The New York Times recently posted an article online called “In Cancer Fight, Teens Don’t Fit In” by Roni Caryn Rabin. In the article, Rabin talks about how when it comes to cancer, teens are not given that much attention. Cancer treatments are routinely focused on young children and adults. And this makes me wonder, why? Cancer is just as serious for a three and 50 year old as it is for a 15 year old. I think it is because of the way teens are overlooked by adults. A lot of adults don’t notice the assumptions that they have about teens. I think that adults are too quick to stereotype teens before they even listen to what teens have to say. It is mentioned in Rabin’s article that the Mom of one teenage girl with cancer didn’t take her daughter’s symptoms seriously because she thought her daughter was acting like a “typical teenager.” Huh, a “typical teenager”? There is no such thing as a typical teenager, it is wrong to try and classify all teenagers as being one of the same.
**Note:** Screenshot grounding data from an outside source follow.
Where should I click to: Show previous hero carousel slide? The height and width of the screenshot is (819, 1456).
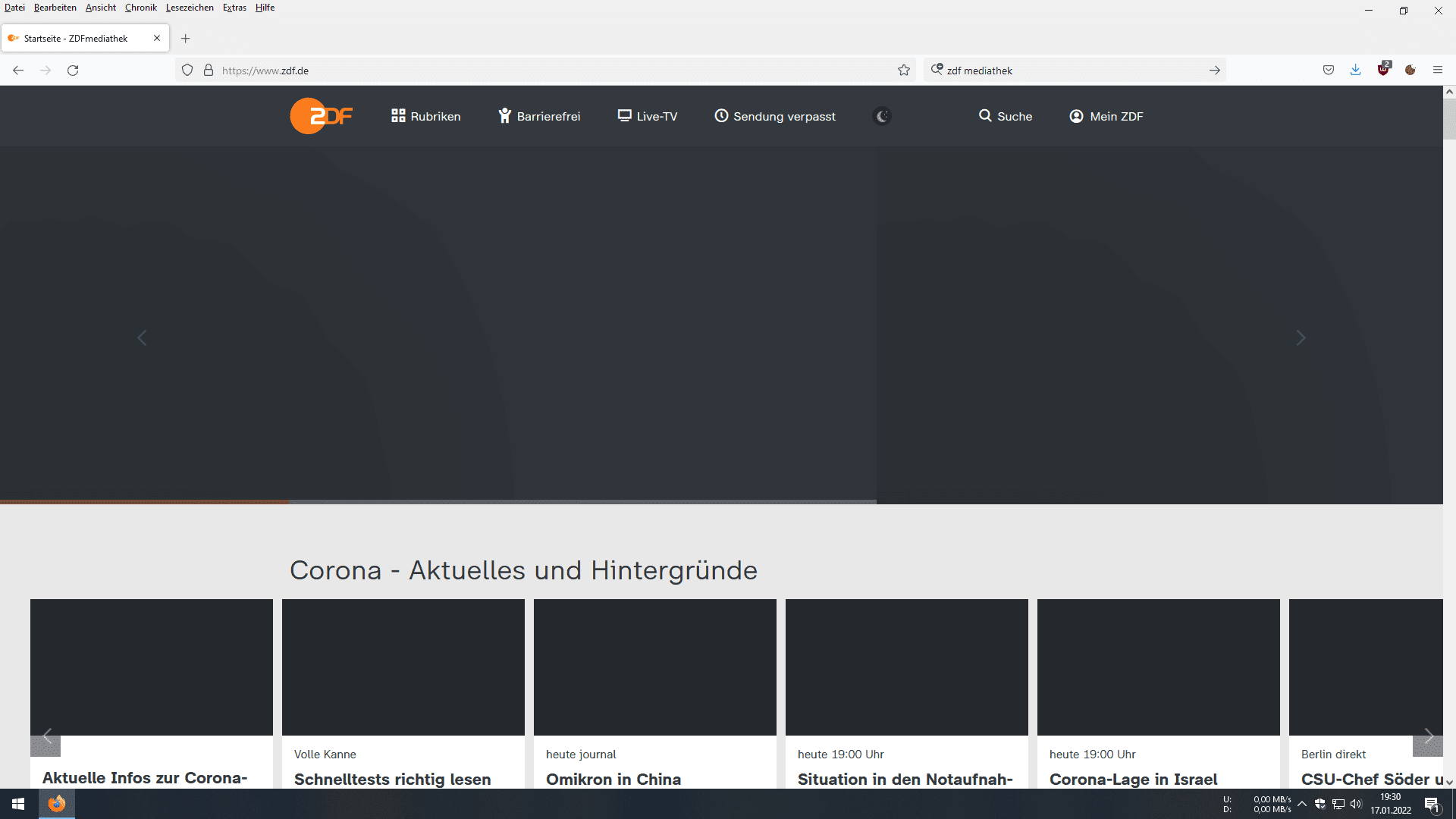pos(142,337)
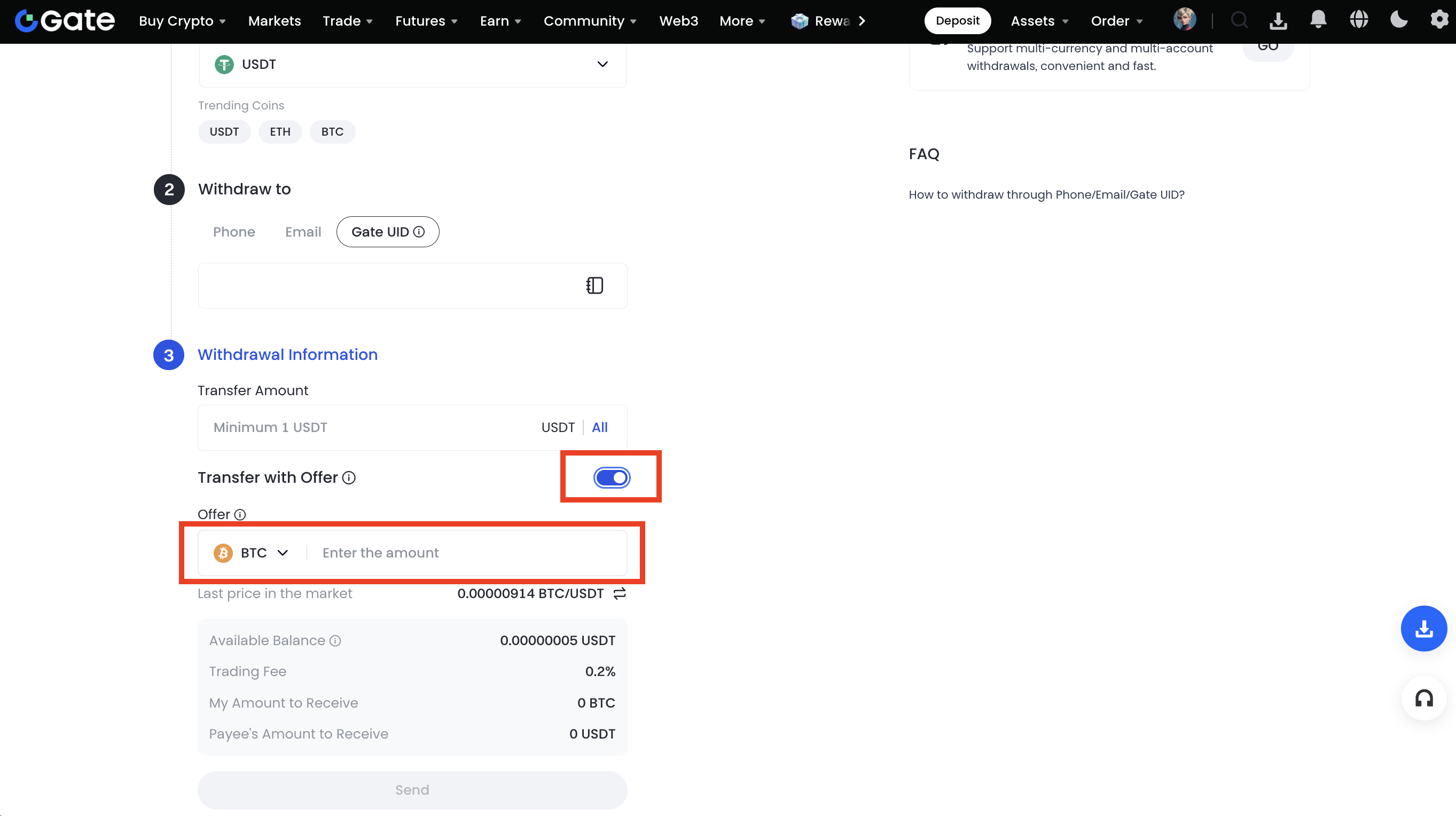Open the Web3 menu item
The height and width of the screenshot is (816, 1456).
pos(678,21)
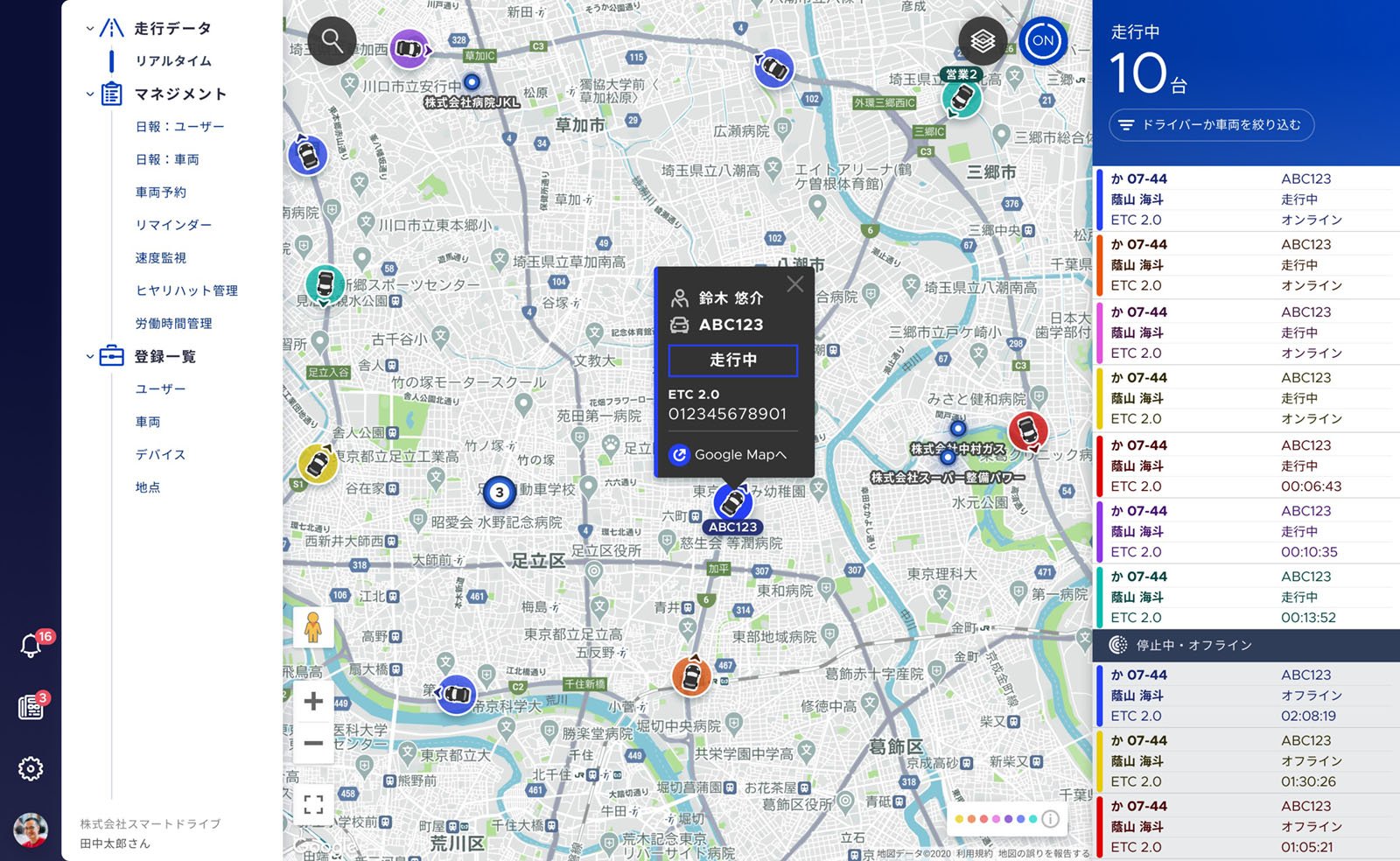Viewport: 1400px width, 861px height.
Task: Enter fullscreen map mode
Action: 314,804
Because of their age, teens are unfairly accused of being lazy or moody, and because of these stereotypes, sometimes serious illnesses like depression and cancer can get over looked. And when teens are diagnosed with an illness, they don’t always have the same services available to them as children and adults. Rabin talks about how there are pediatric hospitals for kids and hospitals for adults, but no hospitals for teens. I think this is because teenagers don’t have anyone standing up for them. Young children have their parents speaking up for them, adults speak up for themselves, but teens don’t have anyone speaking up for them and aren’t old enough to speak up on their own. Teens are stuck in a limbo between being too old and not being old enough to get what they need. If we want to address the issue of why teens with cancer aren’t treated the same as children and adults with cancer, we need to address how our society treats teens as a whole. We need to start treating teens with the same amount of respect that we give adults and address how teenagers are stereotyped, because not all teenagers are lazy, moody and untrustworthy like some adults believe. Teens deserve a lot more credit than they get.